Verizon's enterprise unit, bolstered by its Terremark cloud computing portfolio, on Monday launched a portfolio of services designed to meet HIPAA (Health Insurance Portability and Accountability Act) requirements.
In a nutshell, health care players---payers, insurers and hospitals---will be able to host patient information in Verizon's Terremark data centers. Verizon also plans to offer co-location, managed hosting, cloud and private cloud services. Verizon's enterprise cloud services plan starts with healthcare, but can scale to other industries.
How will Verizon court healthcare? HIPAA requirements and various providers in the industry are held together by something called a business associate agreement (BAA). The BAA dictates that each party that touches patient data is required to meet HIPAA standards. If one party in the data chain fumbles it is liable for penalties and fines.
That BAA has limited the popularity of data center hosting. Dr. Peter Tippett, chief medical officer and vice president of Verizon’s health IT practice, said the telecom giant will sign a BAA. Verizon is among the first large players to sign a BAA.
"The healthcare industry just doesn't use much hosting, co-lo or cloud computing," said Tippett. "HIPAA wasn't created in a vacuum. Healthcare people have always been worried about security and privacy. We all blame HIPAA now, but it's just a manifestation of what the industry believed. Before HIPAA no medical records were emailed either."
If Verizon gets its way, hospitals and large healthcare players will move toward hosting, co-lo data centers and cloud computing.
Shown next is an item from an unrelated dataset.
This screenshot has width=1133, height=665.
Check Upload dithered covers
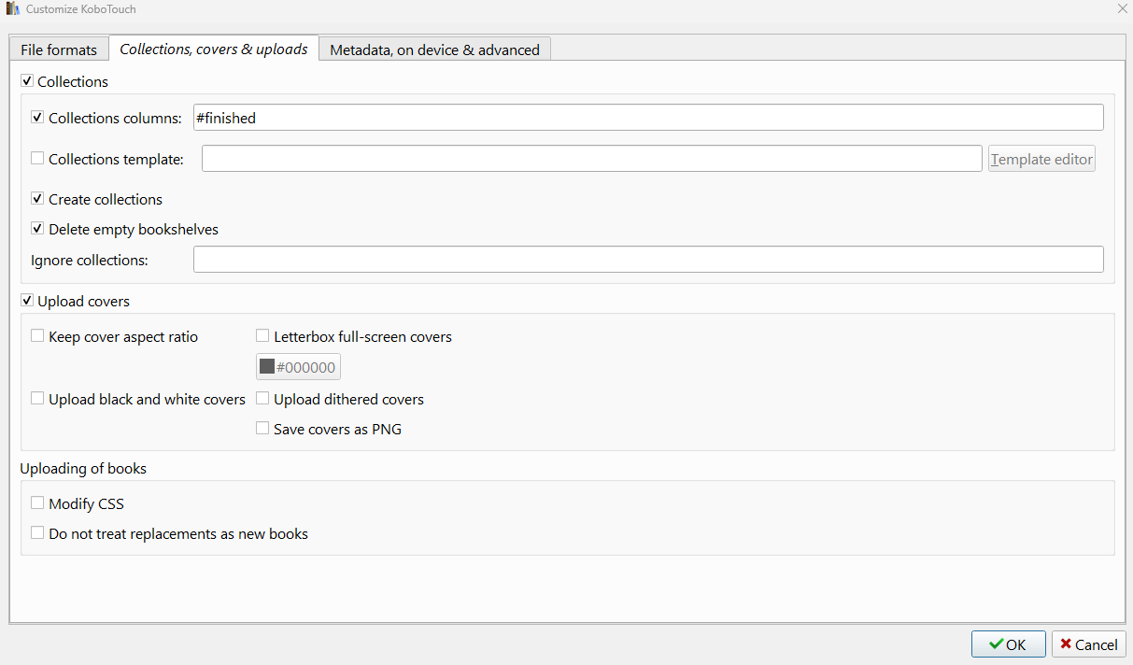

Tippett said that Verizon has a few big-name parties that are interested and the response to the BAA offer has been positive. "We say we'll sign a BAA and people get giddy about it," says Tippett. "Verizon is really signing up for something to show we're comfortable with security."
The ROI for the healthcare players is fairly clear:
- Healthcare providers can offload data center management to focus on other things;
- Eliminate all the meetings, consultants and hassles that go with HIPAA and data centers;
- Refocus efforts elsewhere.
There are other cost savings that are possible, but individual mileage will vary. Tippett said that Verizon's healthcare cloud services will be delivered from its Miami and Culpeper, Va. facilities. Both meet HIPAA security controls as well as PCI-DSS Level 1 Compliant Service Provider, ITIL v3 based best practices and physical clearance procedures.